Input material -
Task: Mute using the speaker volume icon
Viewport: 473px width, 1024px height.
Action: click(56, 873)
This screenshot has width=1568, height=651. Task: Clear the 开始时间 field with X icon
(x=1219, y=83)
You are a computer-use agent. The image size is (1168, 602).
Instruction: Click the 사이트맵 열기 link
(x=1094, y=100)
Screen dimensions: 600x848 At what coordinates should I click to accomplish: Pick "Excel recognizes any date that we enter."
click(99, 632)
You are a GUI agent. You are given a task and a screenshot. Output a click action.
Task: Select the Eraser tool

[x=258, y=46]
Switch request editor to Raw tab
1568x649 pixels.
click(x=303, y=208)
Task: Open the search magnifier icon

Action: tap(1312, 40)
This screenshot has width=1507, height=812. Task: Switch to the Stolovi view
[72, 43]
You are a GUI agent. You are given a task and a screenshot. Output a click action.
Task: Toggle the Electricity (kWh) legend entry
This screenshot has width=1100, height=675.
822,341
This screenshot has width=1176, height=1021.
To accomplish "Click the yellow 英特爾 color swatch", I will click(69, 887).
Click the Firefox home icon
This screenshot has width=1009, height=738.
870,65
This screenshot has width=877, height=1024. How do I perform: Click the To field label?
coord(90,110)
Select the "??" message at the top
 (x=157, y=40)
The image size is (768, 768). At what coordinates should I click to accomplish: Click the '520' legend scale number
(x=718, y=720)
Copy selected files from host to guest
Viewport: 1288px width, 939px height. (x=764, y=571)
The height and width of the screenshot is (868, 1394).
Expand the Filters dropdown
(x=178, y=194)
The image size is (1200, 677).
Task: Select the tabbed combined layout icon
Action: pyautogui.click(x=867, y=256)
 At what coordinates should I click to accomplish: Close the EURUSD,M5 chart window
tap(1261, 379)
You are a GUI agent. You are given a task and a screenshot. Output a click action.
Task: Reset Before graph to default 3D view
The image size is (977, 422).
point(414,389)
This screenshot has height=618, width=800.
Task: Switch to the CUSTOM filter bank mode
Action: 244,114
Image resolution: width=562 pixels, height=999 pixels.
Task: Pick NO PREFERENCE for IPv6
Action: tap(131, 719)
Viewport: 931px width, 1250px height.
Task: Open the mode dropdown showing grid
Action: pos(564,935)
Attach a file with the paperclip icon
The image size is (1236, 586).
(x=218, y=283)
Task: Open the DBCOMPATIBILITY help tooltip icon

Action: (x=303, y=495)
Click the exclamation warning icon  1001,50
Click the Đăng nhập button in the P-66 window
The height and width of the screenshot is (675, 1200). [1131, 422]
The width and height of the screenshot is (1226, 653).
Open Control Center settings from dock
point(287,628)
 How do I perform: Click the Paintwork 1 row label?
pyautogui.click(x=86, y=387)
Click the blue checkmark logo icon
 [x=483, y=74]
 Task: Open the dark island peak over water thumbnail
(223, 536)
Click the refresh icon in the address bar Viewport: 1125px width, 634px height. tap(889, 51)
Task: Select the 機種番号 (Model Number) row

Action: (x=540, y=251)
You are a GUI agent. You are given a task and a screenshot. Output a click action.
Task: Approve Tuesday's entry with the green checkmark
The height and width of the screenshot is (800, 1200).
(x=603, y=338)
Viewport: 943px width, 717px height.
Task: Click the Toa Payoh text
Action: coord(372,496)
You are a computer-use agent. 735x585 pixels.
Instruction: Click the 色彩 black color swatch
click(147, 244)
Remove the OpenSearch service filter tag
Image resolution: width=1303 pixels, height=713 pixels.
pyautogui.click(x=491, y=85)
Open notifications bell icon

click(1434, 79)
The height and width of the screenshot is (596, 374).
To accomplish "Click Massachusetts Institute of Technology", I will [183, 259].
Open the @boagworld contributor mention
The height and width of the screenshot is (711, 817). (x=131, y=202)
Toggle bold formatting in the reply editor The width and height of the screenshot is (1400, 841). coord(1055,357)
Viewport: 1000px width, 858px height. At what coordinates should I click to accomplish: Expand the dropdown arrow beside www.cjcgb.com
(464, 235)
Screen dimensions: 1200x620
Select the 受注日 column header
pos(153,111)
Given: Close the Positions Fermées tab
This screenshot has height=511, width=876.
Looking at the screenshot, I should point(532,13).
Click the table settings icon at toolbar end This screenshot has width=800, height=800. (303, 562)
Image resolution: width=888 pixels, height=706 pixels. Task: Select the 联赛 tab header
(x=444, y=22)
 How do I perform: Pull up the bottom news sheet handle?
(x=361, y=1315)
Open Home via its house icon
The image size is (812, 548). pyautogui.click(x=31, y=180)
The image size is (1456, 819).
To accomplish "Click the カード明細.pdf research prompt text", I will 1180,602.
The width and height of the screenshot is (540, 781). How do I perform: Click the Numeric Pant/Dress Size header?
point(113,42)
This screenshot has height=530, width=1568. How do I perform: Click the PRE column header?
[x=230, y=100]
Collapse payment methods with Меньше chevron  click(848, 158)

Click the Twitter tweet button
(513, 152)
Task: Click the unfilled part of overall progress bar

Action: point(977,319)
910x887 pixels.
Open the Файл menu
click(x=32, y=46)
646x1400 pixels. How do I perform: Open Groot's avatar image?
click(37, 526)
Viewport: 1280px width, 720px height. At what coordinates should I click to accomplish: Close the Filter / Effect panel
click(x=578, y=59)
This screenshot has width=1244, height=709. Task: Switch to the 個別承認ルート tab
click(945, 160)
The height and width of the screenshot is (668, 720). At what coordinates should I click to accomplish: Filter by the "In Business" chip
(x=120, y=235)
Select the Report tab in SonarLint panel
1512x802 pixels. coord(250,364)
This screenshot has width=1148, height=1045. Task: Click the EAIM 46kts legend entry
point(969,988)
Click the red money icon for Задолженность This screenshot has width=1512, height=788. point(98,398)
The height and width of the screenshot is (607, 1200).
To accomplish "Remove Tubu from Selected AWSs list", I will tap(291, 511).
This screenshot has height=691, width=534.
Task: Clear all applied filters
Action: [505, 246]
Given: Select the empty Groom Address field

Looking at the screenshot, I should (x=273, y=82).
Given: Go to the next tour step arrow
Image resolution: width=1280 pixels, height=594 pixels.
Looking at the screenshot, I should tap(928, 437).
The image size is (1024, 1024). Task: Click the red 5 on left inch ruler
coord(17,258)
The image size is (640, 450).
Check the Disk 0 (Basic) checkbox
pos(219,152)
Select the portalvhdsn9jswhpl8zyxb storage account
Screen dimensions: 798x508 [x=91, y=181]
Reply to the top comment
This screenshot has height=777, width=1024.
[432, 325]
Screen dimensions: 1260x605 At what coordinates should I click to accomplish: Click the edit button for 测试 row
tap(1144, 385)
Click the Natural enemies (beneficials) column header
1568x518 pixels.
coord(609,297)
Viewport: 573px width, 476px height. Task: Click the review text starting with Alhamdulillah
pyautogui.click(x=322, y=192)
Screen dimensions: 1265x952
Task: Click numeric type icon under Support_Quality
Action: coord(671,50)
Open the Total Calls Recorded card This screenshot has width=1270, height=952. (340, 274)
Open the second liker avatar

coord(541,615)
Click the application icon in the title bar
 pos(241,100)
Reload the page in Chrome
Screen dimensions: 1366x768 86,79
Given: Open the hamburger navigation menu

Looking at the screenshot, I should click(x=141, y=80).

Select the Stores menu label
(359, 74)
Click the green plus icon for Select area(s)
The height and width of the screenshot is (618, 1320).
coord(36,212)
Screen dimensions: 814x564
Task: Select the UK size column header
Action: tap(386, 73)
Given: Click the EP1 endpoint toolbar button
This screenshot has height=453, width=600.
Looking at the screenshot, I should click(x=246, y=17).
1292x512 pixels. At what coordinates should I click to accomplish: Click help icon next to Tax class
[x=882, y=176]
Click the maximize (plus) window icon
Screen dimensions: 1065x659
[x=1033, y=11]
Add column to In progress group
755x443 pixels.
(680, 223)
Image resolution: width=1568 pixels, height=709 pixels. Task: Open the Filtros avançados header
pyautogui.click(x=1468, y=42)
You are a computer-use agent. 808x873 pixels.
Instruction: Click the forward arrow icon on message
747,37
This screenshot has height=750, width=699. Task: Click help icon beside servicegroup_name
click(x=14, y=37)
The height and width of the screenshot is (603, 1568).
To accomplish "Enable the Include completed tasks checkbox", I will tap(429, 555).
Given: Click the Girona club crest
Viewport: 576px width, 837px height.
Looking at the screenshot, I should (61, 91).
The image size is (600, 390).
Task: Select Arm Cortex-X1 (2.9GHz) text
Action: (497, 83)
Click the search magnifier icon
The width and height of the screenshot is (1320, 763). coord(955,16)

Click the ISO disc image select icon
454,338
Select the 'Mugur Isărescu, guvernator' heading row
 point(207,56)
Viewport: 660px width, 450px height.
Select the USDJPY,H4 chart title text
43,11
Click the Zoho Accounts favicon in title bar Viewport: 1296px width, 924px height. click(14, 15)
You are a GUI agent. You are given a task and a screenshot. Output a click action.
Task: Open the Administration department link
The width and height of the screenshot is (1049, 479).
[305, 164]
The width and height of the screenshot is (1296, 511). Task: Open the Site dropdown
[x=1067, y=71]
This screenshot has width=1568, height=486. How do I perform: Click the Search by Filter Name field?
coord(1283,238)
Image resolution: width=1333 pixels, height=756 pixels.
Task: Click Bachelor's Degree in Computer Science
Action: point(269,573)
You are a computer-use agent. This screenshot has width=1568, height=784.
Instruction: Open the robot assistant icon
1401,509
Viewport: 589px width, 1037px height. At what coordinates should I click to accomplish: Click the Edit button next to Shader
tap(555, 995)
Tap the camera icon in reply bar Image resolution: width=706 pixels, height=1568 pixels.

Activity - Whenever a line above includes the string "toolbar", copy it.

Response to the exercise -
Click the table settings icon at toolbar end This screenshot has width=800, height=800. (303, 562)
Given: Click the EP1 endpoint toolbar button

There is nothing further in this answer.